Investigation of dynamic behavior of back to back reinforced soil retaining walls with finite element and artificial neural network

Abstract

Back-to-back Mechanically Stabilized Earth (MSE) wall are commonly used for bridge approach embankments. By the means of not only aesthetically pleasing appearance but also satisfactory performance under seismic loading reinforced soil retaining structures are becoming widely used in Turkey. In this study, a parametric study of seismic response analysis of reinforced soil retaining structures was performed using a finite element analysis with commercial Finite Element software, Plaxis.
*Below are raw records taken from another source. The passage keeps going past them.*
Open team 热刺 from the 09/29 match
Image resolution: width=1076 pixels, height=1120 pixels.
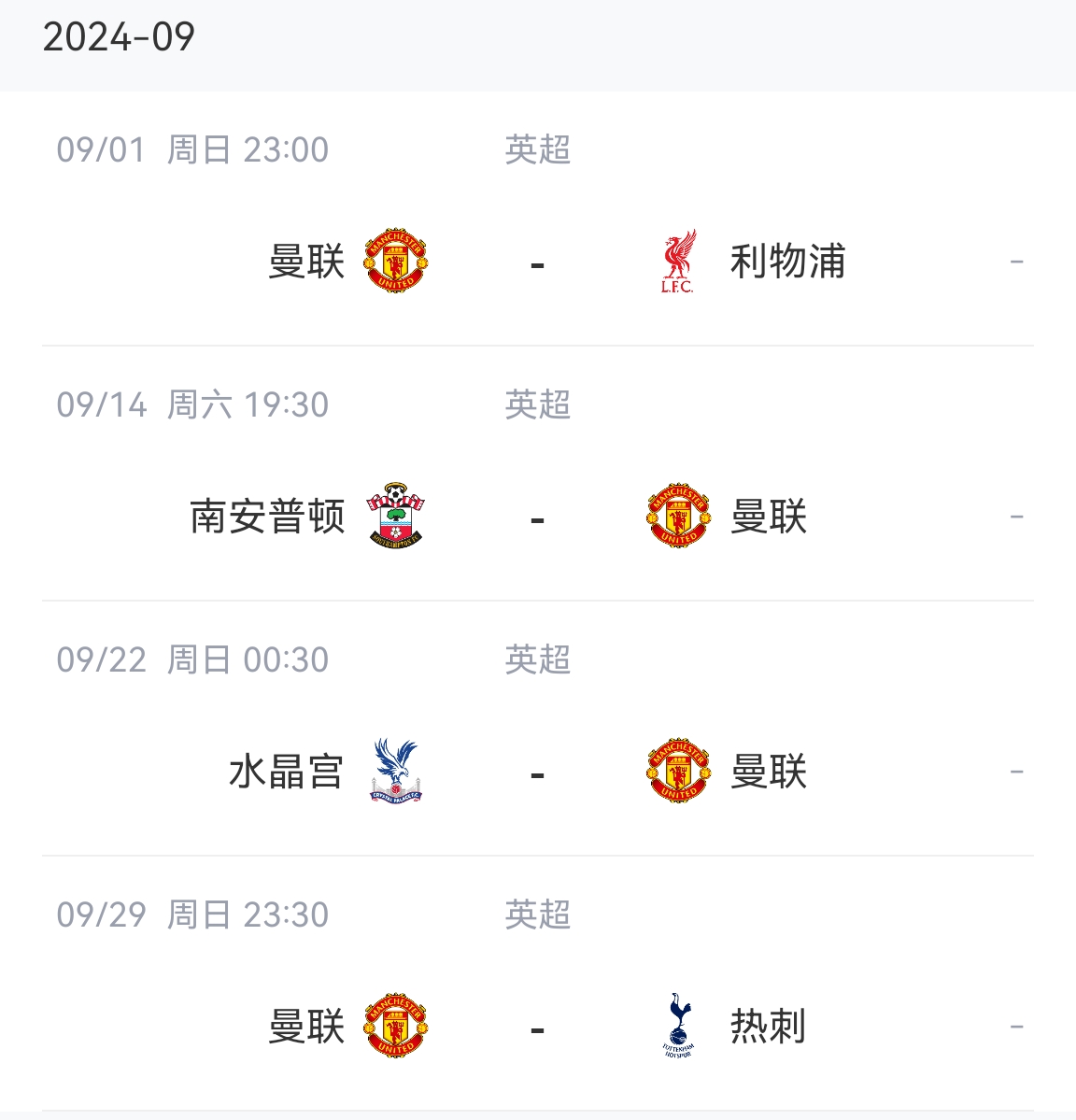(769, 1026)

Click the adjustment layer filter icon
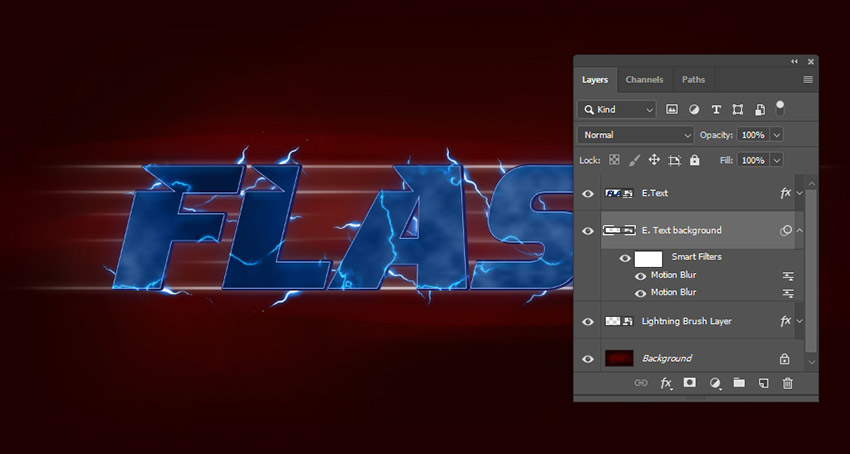pos(694,109)
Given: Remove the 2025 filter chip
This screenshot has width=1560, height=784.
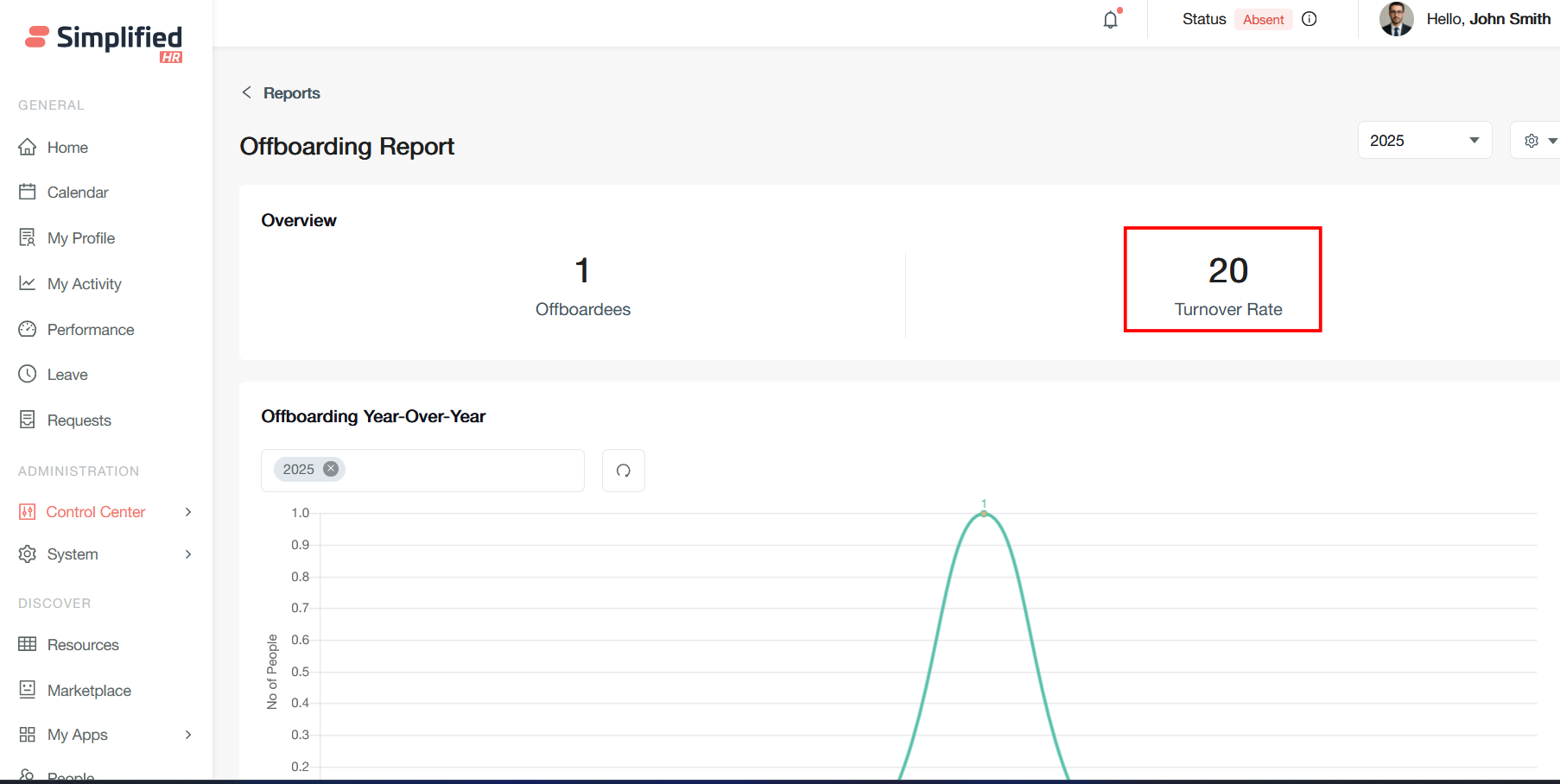Looking at the screenshot, I should point(331,469).
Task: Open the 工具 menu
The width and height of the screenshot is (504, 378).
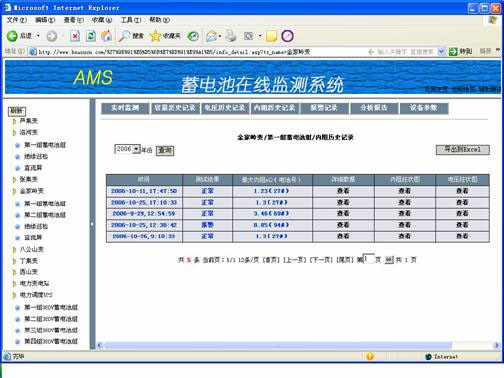Action: pyautogui.click(x=131, y=20)
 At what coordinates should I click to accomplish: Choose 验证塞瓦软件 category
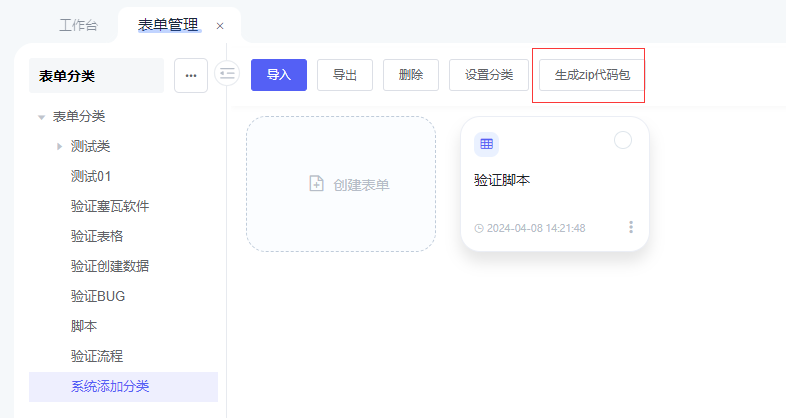click(x=110, y=206)
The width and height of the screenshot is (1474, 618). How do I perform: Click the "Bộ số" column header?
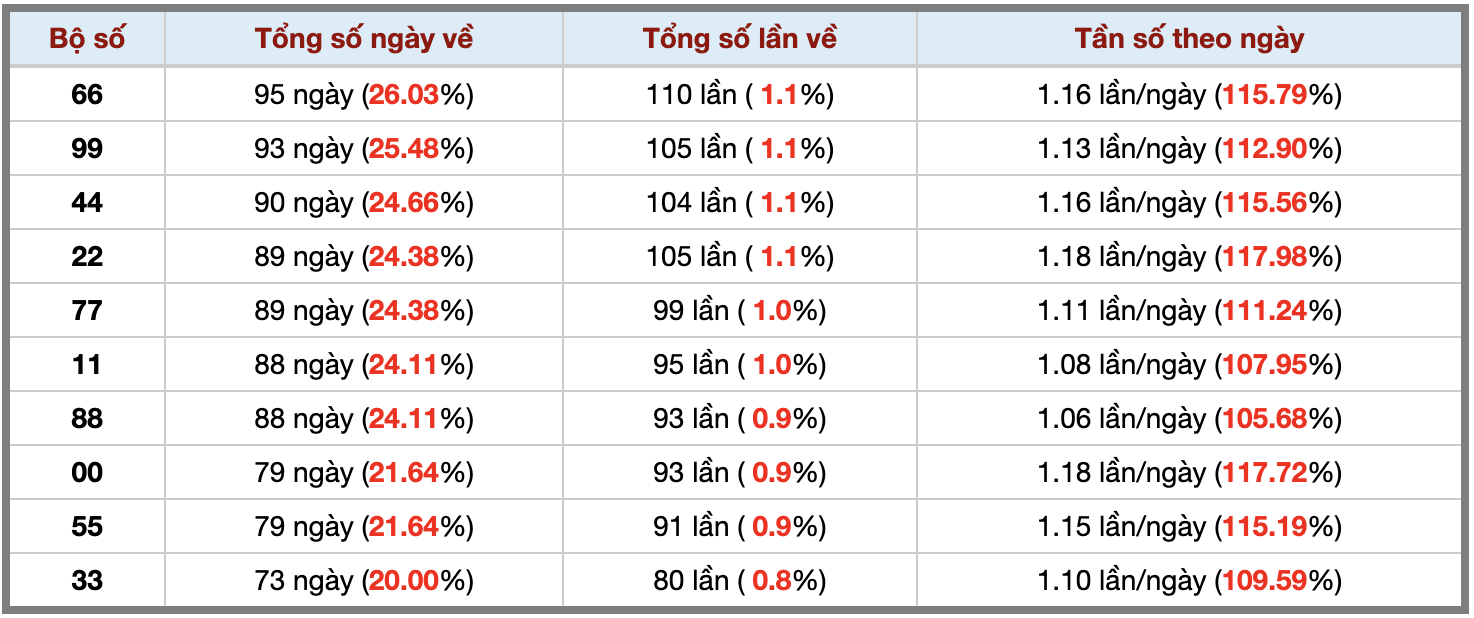[87, 39]
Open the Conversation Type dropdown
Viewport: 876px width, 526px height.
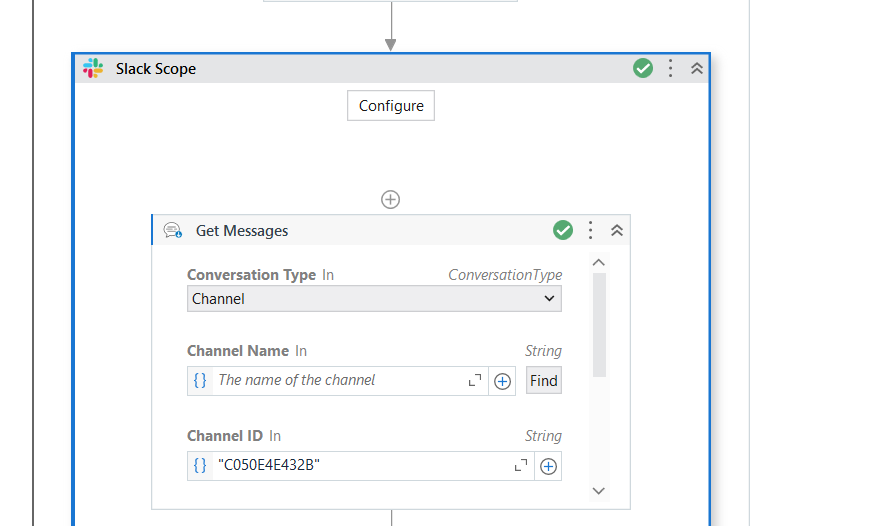coord(374,299)
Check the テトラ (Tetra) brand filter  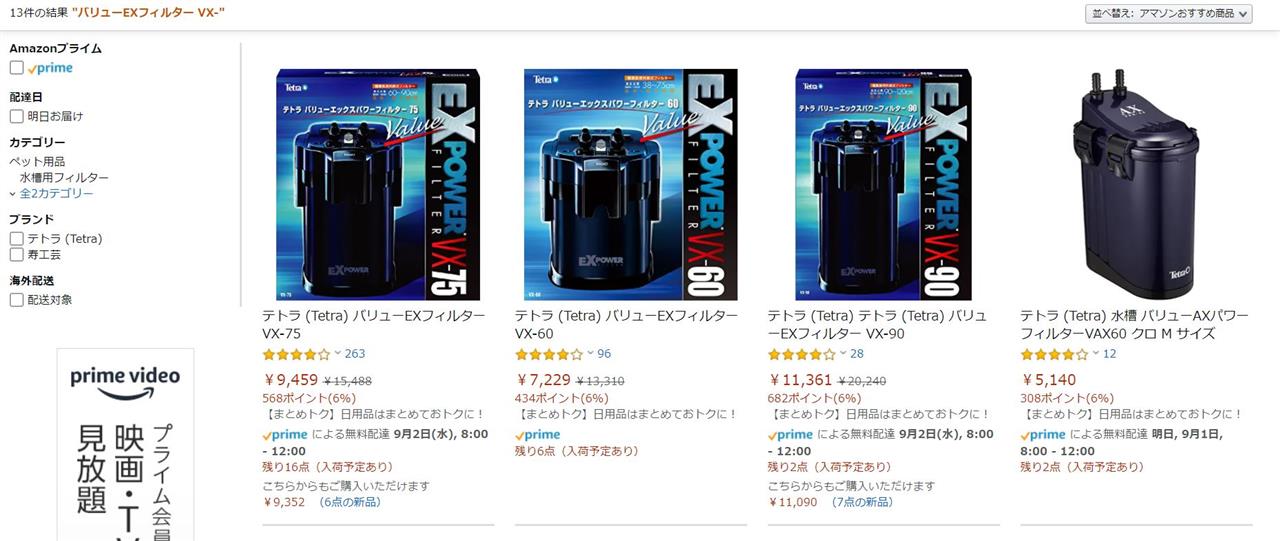click(16, 238)
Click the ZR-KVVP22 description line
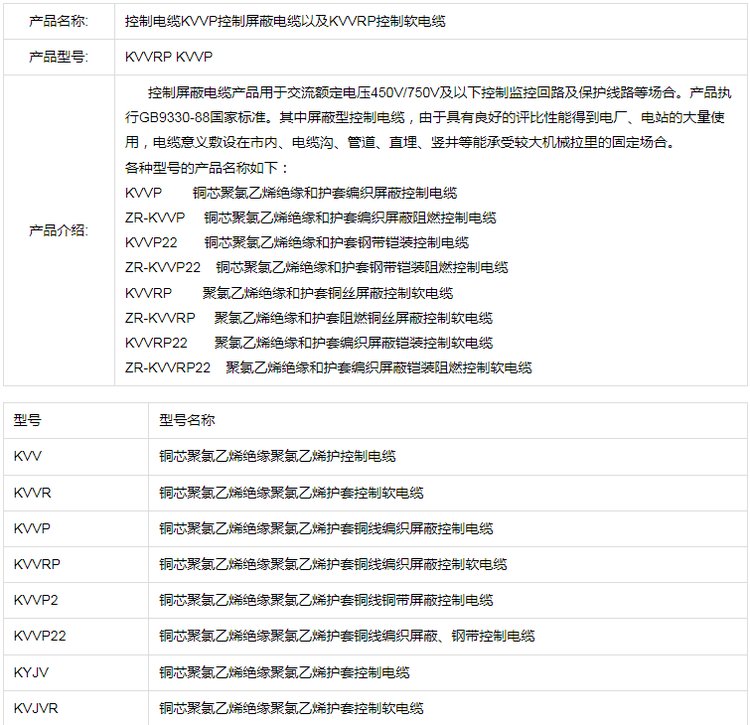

The aim of the study is to determine the influence of reinforcement length, reinforcement spacing, wall height and facing type on seismicinduced permanent displacements. Permanent displacements under earthquake loading conditions associated with different L/H ratios and reinforcement spacing for 5 m to 9 m height walls are investigated. In order to investigate dynamic behavior of the walls harmonic motions with 5 seconds duration have been applied. The motion had three different levels of Peak Ground Accelerations, namely 0.2 g, 0.4 g and 0.6 g. Artificial Neural Network (ANN) conducted in this study was applied for the first time in literature to estimate the deformations of retaining walls under dynamic loads. Although developing an analytical model is feasible in some simplified situations, most manufacturing processes are complex, ANN has been applied successfully in many nonlinear geotechnical engineering problems in order to make reliable predictions and to check whether the range of classical design results are within reasonable outcomes.